● **SET PROBLEM A**
Copy the rows word for word, from the line with "Click the 'PLASTIC CALCULATOR' page title" through the last of the rows, and leave out the pictures.

Is the DA war coming to an end? Deconstructing PeerDAS: How can it help Ethereum reclaim "data sovereignty"?

Odaily星球日报2025/12/18 07:14
By: Odaily星球日报
ARB+1.19%ETH+2.11%TIA-1.03%

Written by: imToken

By the end of 2025, the Ethereum community quietly welcomed the completion of the Fusaka upgrade.

Looking back over the past year, although discussions about underlying technical upgrades have gradually faded from the market spotlight, many on-chain users have undoubtedly noticed a significant change: Ethereum L2s have become increasingly cheaper.

Now, whether it's a simple transfer or a complex DeFi operation, on-chain interactions often require only a few cents in gas fees, sometimes even negligible. Behind this, the Dencun upgrade and the Blob mechanism have certainly played a major role. At the same time, with the official activation of the core feature PeerDAS (Peer Data Availability Sampling) in the Fusaka upgrade, Ethereum is also bidding farewell to the era of "full download" data verification.

It can be said that what truly determines whether Ethereum can sustainably support large-scale applications in the long run is not just the Blob itself, but more importantly, the next step represented by PeerDAS.

● **LISTED RECORDS**
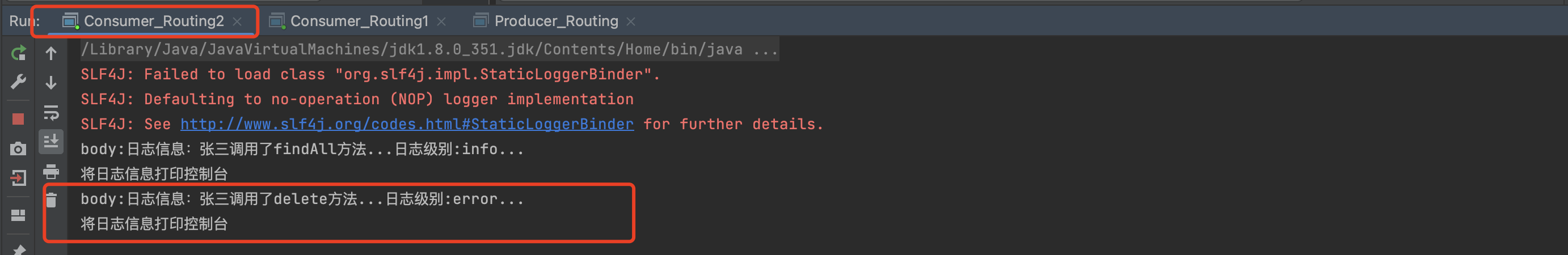1568x255 pixels.
Task: Click the down the stack trace arrow
Action: point(51,82)
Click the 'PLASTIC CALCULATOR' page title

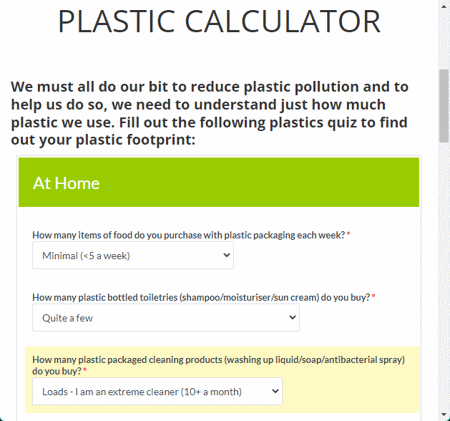(x=219, y=22)
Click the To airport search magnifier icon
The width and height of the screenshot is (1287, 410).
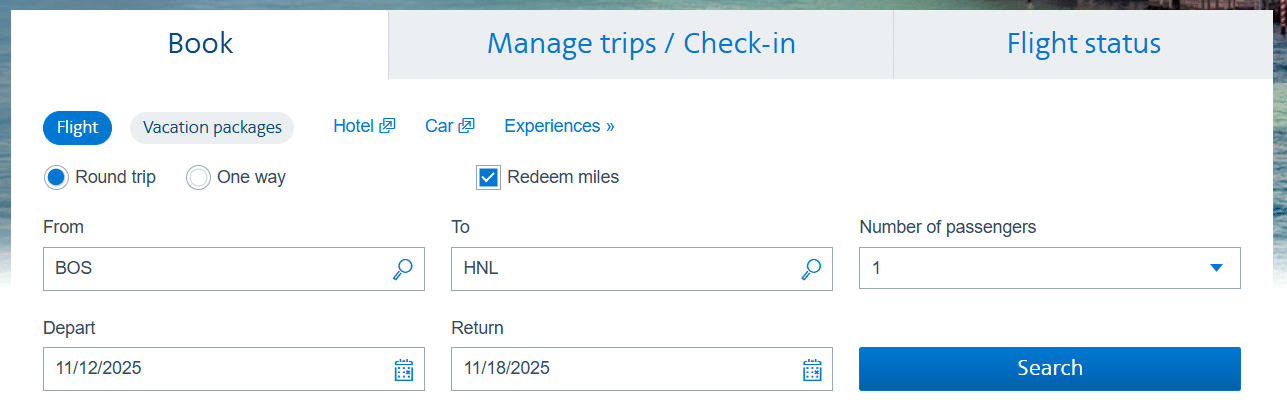811,269
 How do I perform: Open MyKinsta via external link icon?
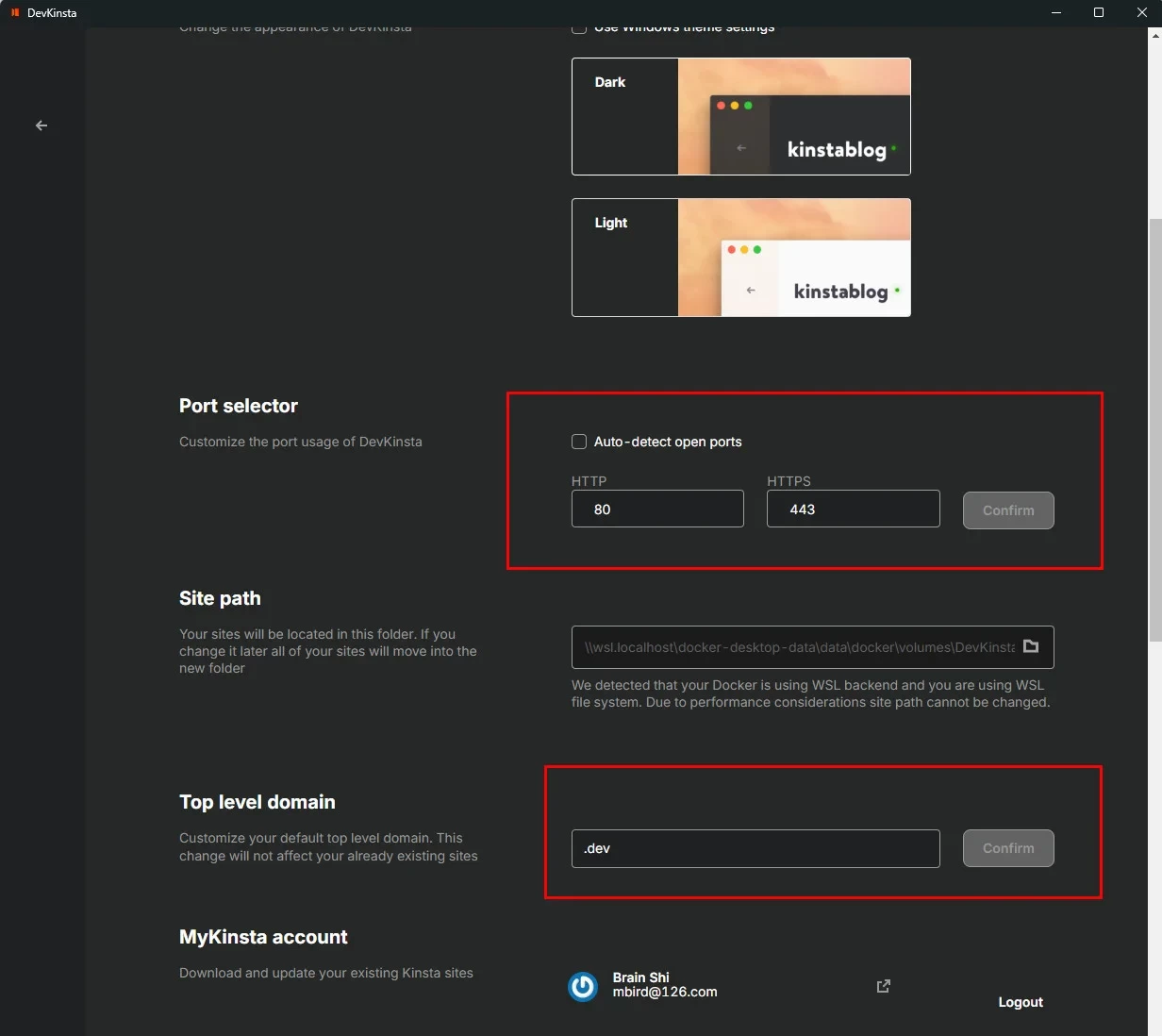click(883, 986)
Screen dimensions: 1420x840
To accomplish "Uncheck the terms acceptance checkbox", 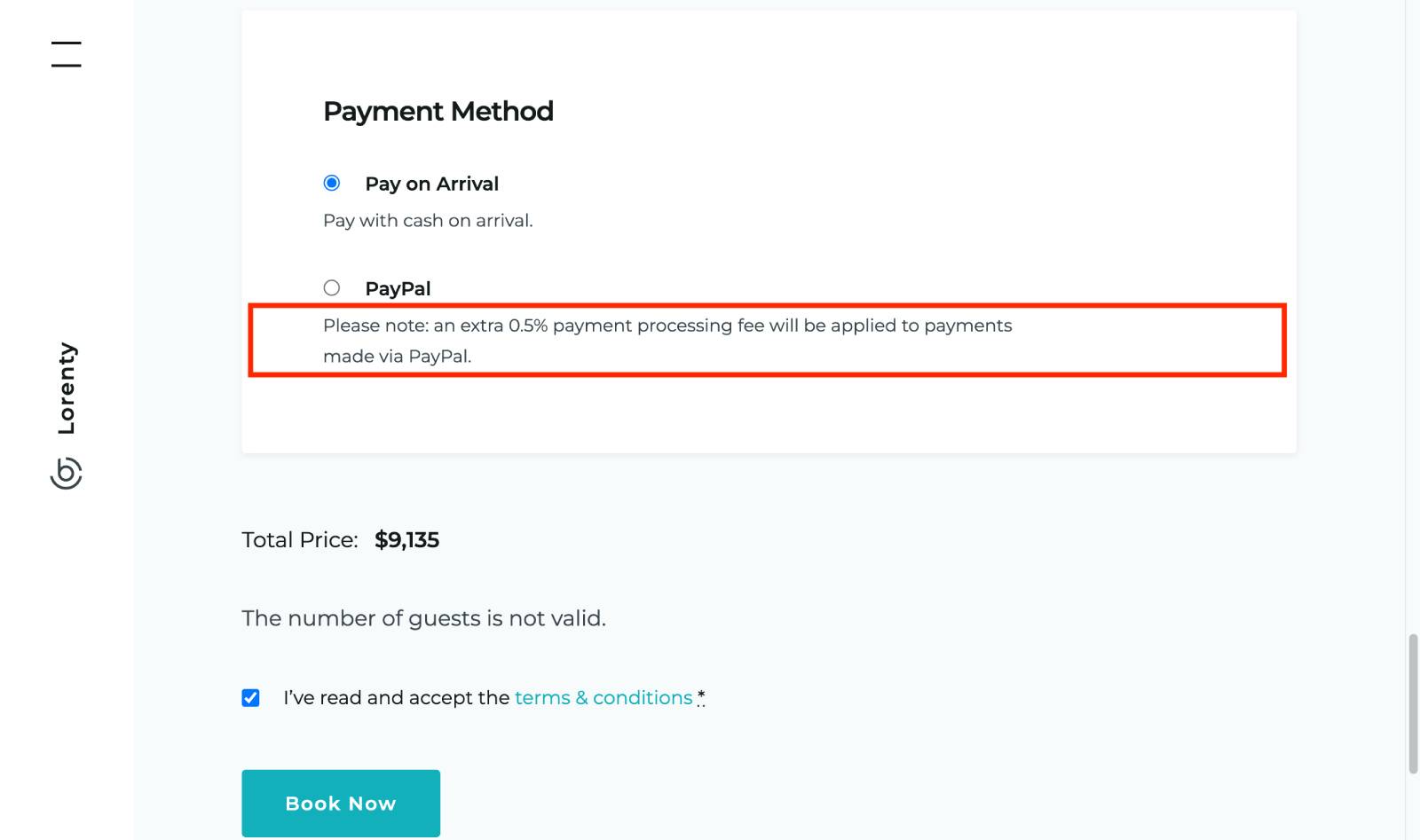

● **SET PROBLEM B**
Write the next part of the text on Ethereum's PeerDAS upgrade, continuing from where it stops.

● **EXERCISE OUTPUT A**
Click the 'PLASTIC CALCULATOR' page title

(x=219, y=22)
Click the To airport search magnifier icon
The width and height of the screenshot is (1287, 410).
811,269
 How do I perform: Open MyKinsta via external link icon?
click(883, 986)
Screen dimensions: 1420x840
To accomplish "Uncheck the terms acceptance checkbox", 

● **EXERCISE OUTPUT B**
I. What is PeerDAS?

To understand the revolutionary significance of PeerDAS, we cannot just discuss the concept in isolation; we must first look back at a key milestone in Ethereum's scaling journey, namely the Dencun upgrade in March 2024.

At that time, EIP-4844 introduced a transaction model carrying Blobs (embedding large amounts of transaction data into blobs), allowing L2s to no longer rely on the expensive calldata storage mechanism, but instead use temporary Blob storage.

This change directly reduced the cost of Rollups to a fraction of what it was before, ensuring that L2 platforms could offer cheaper and faster transactions without compromising Ethereum's security and decentralization, and allowed users to enjoy the benefits of the "low gas fee era."

However, although Blobs are very useful, the number of Blobs that each block on the Ethereum mainnet can carry has a hard upper limit (usually 3-6), for a very practical reason: physical bandwidth and hard drive space are limited.

Under the traditional verification model, every validator in the network—whether a server operated by a professional institution or an ordinary home computer—still had to download and propagate the complete Blob data in order to confirm its validity.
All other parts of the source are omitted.